→ SOURCE TEXT:
>>

Letter case handling

From Apertium
Jump to navigation Jump to search

The same input word in a lexical processing module can be written differently regarding letter case. The most frequent cases are:

  1. The whole word is in lower case.
    e.g. beer
  2. The whole word is in upper case.
    e.g. IBM
  3. The first letter is capitalised and the rest is in lower case (typical case for proper nouns)
    e.g. Peter
  4. The word contains a jumble of cases,
    e.g. LaTeX

The transductions in the dictionary can also be found in these three states. The way in which one word is written in the dictionary is used to discard possible analysis of the word, according to the following rules:

  1. If the input letter is upper case and in the current analysis state there are concordant transitions in lower case, these transductions are made.
  2. If the input letter is lower case and in the current state there are not concordant transitions in lower case, the transductions are not made.

Thanks to this policy, a surface form that is not capitalised can not be analysed as a proper noun.

The case of an input word will be maintained in the output of the translator unless it is decided not to do so. The case can be changed in the structural transfer module; this option is useful, for example, when there is a reordering of words or when a word is added before a capitalised word at the beginning of a sentence, such as in the translation of the Catalan phrase Vindran into English: They will come.

Examples

Given the examples above in the dictionary in the case in which they are shown.

'*' denotes unanalysed (unknown word)

<<

→ REQUIRED WORK:
A) Answer these questions about the letter case text, one line each:
(i) Which word illustrates a word that contains a jumble of cases?
(ii) In which module can the case of a word be changed?
(iii) Which Catalan word is translated into English as "They will come"?
B) Quote the letter case text between "From Apertium" and "in lower case.", inclusive.
The items come from a separate source unrelated to the letter case text.

→ LISTING:

>>

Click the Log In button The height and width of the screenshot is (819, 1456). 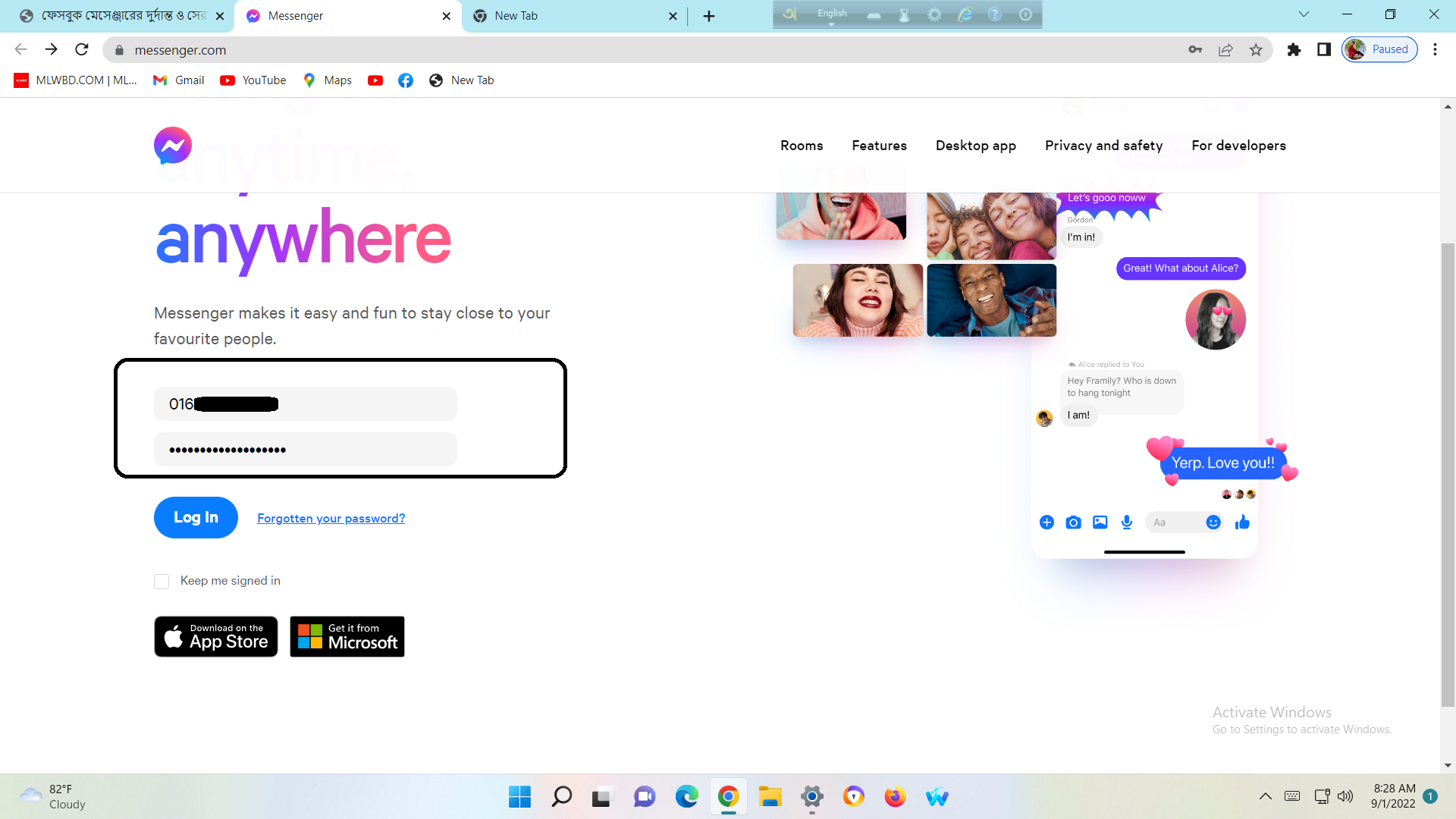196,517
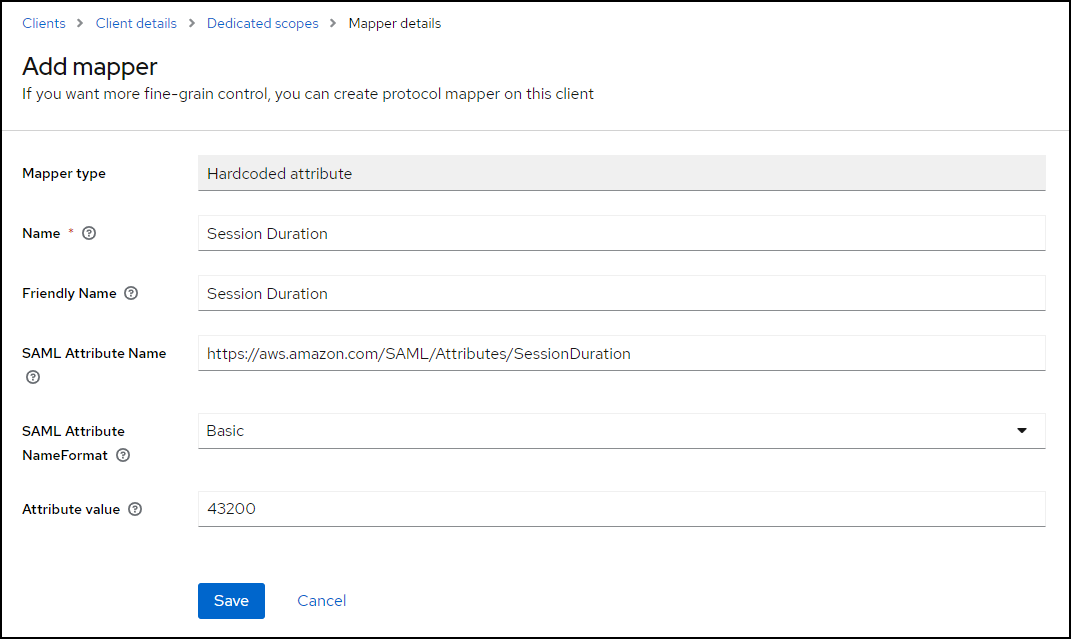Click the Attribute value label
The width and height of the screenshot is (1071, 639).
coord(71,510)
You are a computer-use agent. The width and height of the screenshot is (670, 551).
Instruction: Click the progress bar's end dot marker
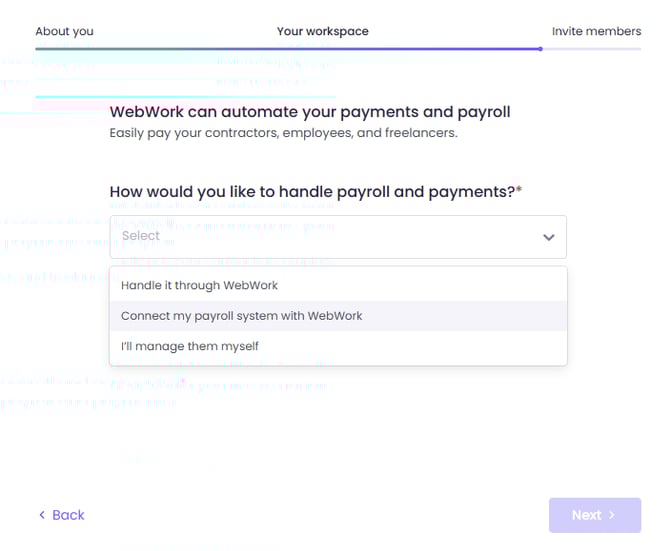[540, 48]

<<
>>

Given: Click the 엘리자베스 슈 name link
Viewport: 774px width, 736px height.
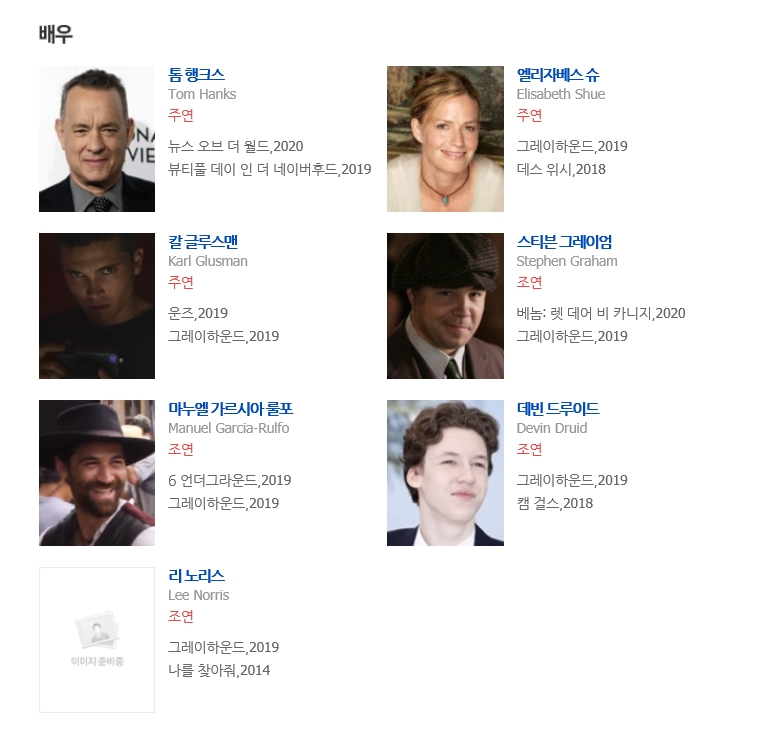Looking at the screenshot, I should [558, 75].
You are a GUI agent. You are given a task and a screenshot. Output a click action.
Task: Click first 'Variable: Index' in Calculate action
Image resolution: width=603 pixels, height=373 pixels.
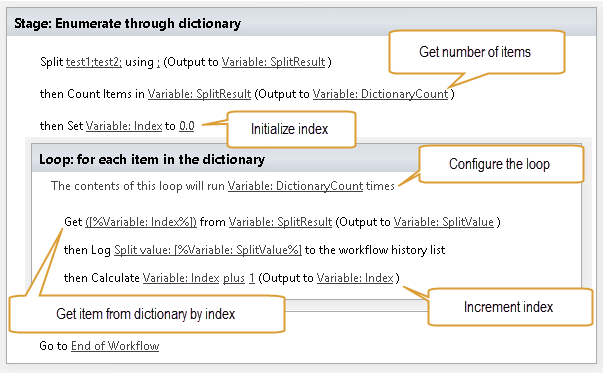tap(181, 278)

<<
>>

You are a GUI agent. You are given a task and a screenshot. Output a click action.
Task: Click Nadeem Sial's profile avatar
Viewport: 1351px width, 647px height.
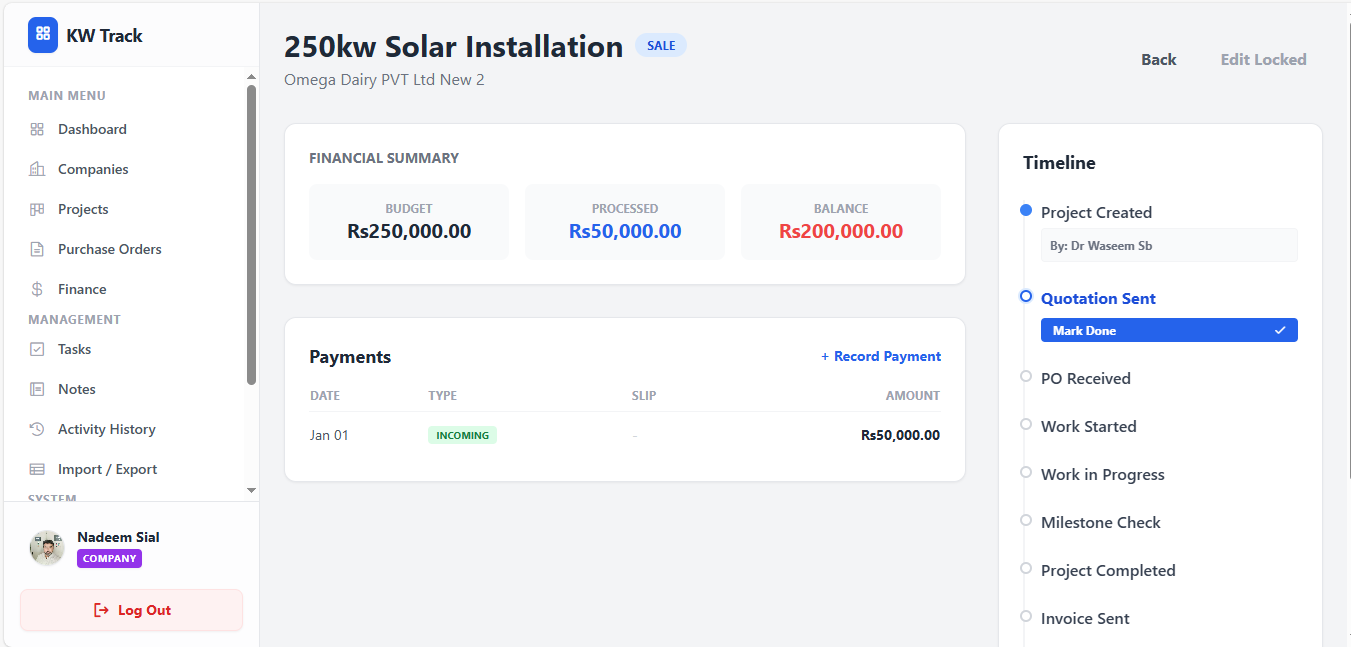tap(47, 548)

<<

→ ANSWER SET:
A)
(i) LaTeX
(ii) The structural transfer module
(iii) Vindran

B)
From Apertium
Jump to navigation Jump to search

The same input word in a lexical processing module can be written differently regarding letter case. The most frequent cases are:

  1. The whole word is in lower case.